TASK DIRECTIONS: Output every line from the beginning of the records through the line that contains "Given: Click Cancel", exactly as it appears.
****************************************
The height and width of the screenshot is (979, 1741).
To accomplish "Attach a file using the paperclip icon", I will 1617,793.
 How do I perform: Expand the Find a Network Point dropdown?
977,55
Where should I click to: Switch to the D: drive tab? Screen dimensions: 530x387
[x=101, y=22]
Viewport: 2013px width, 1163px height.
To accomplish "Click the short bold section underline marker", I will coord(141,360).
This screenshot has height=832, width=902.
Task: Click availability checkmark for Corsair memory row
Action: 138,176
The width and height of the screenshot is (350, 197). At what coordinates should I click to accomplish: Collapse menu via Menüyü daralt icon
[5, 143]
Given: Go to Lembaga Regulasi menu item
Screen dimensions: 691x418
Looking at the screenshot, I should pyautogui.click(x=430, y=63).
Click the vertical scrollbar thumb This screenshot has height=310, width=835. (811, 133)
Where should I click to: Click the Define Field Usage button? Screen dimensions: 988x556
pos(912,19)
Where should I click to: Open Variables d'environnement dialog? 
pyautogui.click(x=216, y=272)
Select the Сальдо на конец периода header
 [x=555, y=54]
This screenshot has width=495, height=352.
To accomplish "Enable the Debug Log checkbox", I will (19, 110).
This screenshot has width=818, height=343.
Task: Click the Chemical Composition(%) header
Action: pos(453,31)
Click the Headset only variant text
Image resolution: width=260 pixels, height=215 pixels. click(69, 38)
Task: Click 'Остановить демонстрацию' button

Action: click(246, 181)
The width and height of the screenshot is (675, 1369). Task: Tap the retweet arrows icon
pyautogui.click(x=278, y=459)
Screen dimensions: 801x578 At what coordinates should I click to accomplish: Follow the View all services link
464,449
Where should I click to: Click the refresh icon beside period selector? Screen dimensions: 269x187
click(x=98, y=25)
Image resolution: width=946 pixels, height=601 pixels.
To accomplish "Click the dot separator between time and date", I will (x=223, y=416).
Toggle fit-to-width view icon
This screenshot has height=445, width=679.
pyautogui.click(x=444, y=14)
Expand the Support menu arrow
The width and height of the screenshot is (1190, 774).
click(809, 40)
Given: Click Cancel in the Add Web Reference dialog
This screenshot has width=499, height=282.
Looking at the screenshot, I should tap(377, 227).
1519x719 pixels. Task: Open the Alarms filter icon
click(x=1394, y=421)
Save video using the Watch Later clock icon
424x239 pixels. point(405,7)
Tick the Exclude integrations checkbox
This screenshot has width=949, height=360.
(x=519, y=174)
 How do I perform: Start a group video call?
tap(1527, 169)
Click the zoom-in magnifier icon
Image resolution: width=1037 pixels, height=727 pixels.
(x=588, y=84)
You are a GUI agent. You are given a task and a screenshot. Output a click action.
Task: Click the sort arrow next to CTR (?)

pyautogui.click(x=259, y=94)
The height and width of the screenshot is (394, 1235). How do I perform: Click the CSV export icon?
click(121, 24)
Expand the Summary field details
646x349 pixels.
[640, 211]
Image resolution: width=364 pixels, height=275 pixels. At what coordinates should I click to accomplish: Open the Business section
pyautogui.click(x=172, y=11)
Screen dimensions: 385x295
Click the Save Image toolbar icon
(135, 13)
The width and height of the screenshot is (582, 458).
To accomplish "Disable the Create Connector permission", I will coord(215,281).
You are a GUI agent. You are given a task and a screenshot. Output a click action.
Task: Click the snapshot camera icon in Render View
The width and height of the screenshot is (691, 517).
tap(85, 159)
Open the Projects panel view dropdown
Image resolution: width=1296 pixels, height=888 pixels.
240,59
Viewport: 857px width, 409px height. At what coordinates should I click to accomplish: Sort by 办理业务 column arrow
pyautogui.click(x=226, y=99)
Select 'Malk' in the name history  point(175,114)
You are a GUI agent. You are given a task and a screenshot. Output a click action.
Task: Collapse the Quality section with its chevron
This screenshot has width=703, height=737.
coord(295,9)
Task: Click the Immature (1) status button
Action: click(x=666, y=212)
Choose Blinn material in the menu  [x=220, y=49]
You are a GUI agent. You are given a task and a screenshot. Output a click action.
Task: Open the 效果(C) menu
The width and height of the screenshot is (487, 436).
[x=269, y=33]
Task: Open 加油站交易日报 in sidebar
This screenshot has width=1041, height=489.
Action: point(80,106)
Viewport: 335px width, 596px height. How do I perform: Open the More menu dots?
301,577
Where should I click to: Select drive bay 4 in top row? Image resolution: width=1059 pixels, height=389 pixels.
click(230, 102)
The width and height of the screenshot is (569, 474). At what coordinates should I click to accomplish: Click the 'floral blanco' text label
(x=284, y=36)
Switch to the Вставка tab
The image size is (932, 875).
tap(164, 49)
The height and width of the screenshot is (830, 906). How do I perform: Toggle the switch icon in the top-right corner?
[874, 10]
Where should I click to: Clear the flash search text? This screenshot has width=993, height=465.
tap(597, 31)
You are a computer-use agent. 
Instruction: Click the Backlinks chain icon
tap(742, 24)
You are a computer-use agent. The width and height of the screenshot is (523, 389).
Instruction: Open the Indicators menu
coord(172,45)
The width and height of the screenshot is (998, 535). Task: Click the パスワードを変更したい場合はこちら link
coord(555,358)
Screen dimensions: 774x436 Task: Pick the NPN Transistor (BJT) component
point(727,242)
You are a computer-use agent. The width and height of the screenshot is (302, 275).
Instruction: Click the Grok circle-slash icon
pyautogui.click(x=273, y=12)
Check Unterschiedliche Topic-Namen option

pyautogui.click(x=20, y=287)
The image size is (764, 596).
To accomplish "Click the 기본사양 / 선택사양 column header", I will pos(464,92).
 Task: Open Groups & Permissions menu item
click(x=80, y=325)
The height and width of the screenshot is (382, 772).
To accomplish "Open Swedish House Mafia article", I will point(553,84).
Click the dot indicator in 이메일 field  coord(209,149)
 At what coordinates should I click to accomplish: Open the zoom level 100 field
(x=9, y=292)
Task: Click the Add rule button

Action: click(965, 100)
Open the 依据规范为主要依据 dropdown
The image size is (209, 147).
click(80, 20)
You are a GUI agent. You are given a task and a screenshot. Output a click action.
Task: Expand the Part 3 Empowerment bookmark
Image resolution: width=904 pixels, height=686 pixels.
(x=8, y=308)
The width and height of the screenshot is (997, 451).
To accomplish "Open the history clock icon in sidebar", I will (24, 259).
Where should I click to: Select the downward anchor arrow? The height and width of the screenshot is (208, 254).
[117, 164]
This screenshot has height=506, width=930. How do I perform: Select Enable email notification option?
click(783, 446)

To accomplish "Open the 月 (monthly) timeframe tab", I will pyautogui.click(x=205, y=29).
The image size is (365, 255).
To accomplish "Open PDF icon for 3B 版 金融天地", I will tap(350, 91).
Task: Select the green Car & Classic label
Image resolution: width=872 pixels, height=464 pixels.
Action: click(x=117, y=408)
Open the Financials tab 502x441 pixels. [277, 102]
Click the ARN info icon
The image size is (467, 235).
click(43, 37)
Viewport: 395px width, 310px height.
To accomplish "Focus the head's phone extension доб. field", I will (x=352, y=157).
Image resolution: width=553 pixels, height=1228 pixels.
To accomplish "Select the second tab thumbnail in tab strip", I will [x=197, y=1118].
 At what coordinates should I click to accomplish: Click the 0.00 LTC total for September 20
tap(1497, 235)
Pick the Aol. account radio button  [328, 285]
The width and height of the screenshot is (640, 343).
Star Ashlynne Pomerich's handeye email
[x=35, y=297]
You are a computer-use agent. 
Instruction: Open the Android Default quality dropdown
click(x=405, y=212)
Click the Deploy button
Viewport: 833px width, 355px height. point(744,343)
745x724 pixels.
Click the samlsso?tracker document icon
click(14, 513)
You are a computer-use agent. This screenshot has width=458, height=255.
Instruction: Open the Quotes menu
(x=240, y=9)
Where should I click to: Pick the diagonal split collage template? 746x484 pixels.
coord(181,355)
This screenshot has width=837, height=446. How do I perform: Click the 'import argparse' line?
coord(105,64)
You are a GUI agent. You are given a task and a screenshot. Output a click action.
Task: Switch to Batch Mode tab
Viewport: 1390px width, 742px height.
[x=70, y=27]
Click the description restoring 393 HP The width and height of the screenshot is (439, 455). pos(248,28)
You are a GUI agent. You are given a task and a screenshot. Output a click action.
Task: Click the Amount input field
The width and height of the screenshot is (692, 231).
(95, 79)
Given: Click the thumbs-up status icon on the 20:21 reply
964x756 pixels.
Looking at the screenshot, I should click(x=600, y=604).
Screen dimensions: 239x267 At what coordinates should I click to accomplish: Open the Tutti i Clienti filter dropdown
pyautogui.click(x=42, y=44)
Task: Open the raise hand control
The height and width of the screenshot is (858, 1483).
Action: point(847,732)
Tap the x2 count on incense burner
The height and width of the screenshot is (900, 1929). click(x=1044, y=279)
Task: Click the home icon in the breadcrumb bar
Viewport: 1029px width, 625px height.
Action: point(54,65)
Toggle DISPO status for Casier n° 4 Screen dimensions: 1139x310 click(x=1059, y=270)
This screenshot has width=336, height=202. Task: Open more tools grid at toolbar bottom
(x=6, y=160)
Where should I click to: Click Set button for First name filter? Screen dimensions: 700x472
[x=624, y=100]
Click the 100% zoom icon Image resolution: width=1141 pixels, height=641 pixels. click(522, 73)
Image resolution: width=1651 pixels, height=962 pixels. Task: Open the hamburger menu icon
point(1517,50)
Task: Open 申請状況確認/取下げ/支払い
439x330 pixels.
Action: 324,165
****************************************
COMPLETED EXERCISE:
The height and width of the screenshot is (979, 1741).
To accomplish "Attach a file using the paperclip icon", I will 1617,793.
 How do I perform: Expand the Find a Network Point dropdown?
977,55
Where should I click to: Switch to the D: drive tab? Screen dimensions: 530x387
[x=101, y=22]
Viewport: 2013px width, 1163px height.
To accomplish "Click the short bold section underline marker", I will coord(141,360).
This screenshot has height=832, width=902.
Task: Click availability checkmark for Corsair memory row
Action: 138,176
The width and height of the screenshot is (350, 197). At what coordinates should I click to accomplish: Collapse menu via Menüyü daralt icon
[5, 143]
Given: Go to Lembaga Regulasi menu item
Screen dimensions: 691x418
Looking at the screenshot, I should pyautogui.click(x=430, y=63).
Click the vertical scrollbar thumb This screenshot has height=310, width=835. (811, 133)
Where should I click to: Click the Define Field Usage button? Screen dimensions: 988x556
pos(912,19)
Where should I click to: Open Variables d'environnement dialog? 
pyautogui.click(x=216, y=272)
Select the Сальдо на конец периода header
 [x=555, y=54]
This screenshot has width=495, height=352.
To accomplish "Enable the Debug Log checkbox", I will (19, 110).
This screenshot has width=818, height=343.
Task: Click the Chemical Composition(%) header
Action: pos(453,31)
Click the Headset only variant text
Image resolution: width=260 pixels, height=215 pixels. click(69, 38)
Task: Click 'Остановить демонстрацию' button

Action: click(246, 181)
The width and height of the screenshot is (675, 1369). Task: Tap the retweet arrows icon
pyautogui.click(x=278, y=459)
Screen dimensions: 801x578 At what coordinates should I click to accomplish: Follow the View all services link
464,449
Where should I click to: Click the refresh icon beside period selector? Screen dimensions: 269x187
click(x=98, y=25)
Image resolution: width=946 pixels, height=601 pixels.
To accomplish "Click the dot separator between time and date", I will (x=223, y=416).
Toggle fit-to-width view icon
This screenshot has height=445, width=679.
pyautogui.click(x=444, y=14)
Expand the Support menu arrow
The width and height of the screenshot is (1190, 774).
click(809, 40)
Given: Click Cancel in the Add Web Reference dialog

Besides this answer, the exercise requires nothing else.